The work, I realized, was less about prescribing and more about negotiating, translating fear into something specific, measurable, and workable. Letting the body hear the truce it was being invited to sign.
At the same time, another truth surfaced. I could not ask patience from bodies while bullying my own. I could not advocate for sustainable change while modeling personal override. Leadership in clinical spaces is not just technical; it is physiological. Patients read tone, posture, pace. They respond to regulation before they respond to instruction.
Over time, I noticed that the clinicians I admire most operate this way instinctively. They enter rooms like conductors stepping onto a podium, listening first. They audit for discord: rushed speech, guarded transitions, hesitation before movement begins. They regulate tempo before they prescribe load. They condense the unknown into something navigable. They dismantle old scaffolding and build new structure, one tolerable exposure at a time.

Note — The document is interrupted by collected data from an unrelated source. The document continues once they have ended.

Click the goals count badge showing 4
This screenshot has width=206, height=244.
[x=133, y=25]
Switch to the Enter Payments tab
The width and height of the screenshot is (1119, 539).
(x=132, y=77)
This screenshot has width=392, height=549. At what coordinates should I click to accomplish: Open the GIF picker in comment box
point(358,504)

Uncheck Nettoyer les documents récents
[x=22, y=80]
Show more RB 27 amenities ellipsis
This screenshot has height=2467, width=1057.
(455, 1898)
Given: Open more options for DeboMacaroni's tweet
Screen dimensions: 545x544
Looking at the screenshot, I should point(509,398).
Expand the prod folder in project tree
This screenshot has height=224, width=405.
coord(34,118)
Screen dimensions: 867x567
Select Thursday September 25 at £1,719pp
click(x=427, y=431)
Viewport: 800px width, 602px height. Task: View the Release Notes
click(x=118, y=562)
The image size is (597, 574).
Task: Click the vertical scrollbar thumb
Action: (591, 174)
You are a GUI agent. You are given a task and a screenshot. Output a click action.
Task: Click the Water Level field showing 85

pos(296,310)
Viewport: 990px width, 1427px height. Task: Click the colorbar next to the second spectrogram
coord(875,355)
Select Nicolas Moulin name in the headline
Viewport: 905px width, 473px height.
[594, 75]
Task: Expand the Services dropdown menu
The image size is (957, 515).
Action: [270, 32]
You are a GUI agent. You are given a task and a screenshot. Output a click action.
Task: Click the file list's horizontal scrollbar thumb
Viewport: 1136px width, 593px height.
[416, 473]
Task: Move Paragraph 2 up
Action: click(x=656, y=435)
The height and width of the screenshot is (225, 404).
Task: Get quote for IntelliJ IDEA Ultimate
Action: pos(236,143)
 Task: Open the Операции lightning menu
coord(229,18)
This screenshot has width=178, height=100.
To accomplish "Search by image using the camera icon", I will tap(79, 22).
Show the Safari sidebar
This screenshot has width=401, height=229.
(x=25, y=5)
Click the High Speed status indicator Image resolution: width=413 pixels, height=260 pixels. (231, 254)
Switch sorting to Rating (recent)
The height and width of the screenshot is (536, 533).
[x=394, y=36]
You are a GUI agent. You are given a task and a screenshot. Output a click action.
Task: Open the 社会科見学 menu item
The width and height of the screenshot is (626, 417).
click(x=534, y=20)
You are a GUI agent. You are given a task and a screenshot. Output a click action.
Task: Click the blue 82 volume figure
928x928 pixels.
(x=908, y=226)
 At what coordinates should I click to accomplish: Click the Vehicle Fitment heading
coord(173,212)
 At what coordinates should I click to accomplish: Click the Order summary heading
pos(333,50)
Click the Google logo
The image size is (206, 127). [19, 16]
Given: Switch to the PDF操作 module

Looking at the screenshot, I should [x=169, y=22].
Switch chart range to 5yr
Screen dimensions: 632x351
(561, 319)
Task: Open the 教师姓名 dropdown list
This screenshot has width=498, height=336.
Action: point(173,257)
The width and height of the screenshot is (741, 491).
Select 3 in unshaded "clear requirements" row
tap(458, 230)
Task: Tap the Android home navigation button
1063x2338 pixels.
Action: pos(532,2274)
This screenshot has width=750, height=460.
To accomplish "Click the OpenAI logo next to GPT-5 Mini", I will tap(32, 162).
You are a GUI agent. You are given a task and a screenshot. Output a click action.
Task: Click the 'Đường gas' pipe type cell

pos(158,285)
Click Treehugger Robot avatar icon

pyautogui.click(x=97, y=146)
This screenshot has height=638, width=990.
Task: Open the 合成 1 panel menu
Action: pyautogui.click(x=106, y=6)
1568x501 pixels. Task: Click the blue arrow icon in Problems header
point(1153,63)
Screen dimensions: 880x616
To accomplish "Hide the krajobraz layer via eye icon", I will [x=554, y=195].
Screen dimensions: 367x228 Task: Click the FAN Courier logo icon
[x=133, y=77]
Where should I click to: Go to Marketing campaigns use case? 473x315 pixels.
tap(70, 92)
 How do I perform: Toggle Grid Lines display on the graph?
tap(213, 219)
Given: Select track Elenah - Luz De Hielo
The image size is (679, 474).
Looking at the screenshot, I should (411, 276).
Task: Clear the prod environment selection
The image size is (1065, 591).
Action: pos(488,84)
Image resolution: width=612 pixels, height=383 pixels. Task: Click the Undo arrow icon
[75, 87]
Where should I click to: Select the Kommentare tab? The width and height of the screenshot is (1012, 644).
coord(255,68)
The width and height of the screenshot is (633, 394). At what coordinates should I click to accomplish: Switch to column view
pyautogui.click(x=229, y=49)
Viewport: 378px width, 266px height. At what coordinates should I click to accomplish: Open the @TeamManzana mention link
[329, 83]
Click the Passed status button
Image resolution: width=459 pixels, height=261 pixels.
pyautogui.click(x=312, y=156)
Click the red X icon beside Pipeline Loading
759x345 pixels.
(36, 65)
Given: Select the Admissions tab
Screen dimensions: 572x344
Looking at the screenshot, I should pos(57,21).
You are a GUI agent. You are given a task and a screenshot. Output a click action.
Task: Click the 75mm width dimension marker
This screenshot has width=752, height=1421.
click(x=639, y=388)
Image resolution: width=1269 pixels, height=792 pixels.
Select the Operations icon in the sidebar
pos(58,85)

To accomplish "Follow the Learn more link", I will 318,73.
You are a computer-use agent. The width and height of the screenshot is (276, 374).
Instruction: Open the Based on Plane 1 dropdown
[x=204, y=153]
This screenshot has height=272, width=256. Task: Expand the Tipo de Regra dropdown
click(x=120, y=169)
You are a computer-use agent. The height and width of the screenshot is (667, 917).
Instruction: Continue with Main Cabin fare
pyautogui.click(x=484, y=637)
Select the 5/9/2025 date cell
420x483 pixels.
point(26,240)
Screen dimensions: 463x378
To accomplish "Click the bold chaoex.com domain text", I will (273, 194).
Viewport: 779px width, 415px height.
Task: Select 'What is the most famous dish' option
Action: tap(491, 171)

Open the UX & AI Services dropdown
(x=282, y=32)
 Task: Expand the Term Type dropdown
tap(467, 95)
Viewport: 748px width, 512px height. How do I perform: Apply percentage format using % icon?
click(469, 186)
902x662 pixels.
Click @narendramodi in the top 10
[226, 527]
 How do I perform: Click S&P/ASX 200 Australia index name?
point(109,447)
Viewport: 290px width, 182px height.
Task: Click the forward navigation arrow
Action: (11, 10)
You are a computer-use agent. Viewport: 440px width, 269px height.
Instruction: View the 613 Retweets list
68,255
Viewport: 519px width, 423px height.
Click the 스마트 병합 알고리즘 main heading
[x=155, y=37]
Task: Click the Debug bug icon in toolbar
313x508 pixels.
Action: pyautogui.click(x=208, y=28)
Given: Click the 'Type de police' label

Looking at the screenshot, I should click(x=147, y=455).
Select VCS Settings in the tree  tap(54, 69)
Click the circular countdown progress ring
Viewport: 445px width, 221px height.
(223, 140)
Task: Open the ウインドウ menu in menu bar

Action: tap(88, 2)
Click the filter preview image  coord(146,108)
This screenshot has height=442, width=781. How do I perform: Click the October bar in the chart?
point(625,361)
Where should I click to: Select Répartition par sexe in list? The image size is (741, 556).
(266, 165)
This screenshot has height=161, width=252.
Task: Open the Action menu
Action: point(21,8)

Through movement, they reteach what words alone cannot carry: how to breathe through uncertainty, how to load again without panic, how to trust a system that has learned to flinch. Slowly, the pitch changes. Posture reorganizes. Confidence returns, not as bravado, but as coherence.
This dynamic is not confined to the clinic. Health care leaders today are navigating burnout, staffing shortages, resistance to new care models, and culture fatigue. Many of these challenges are framed as strategic failures. But they often begin as physiological ones.
Clinicians working under chronic threat do not innovate; they brace. Teams that feel surveilled do not collaborate; they contract. Initiatives introduced into dysregulated environments stall not because they lack merit, but because the nervous systems inside those organizations never felt safe enough to adapt.
Hospitals, like bodies, can live in a constant state of vigilance. And just as in rehabilitation, sustainable change requires more than instruction. It requires conditions that signal safety. Leaders who understand this regulate rooms before redesigning workflows. They pace conversations. They clarify threat. They reduce ambiguity. They model steadiness under pressure.
Negotiation, it turns out, is not primarily verbal.
It is biological.
The clinicians, and executives, who do it best are rarely the loudest people in the room. They are the ones who bring systems back into rhythm. Who create a cadence that invites others to reorganize their own tempo. Who understand that performance follows safety, not the other way around.
Those are the conductors. And health care needs more of them.
Khadija Kane is a physical therapist.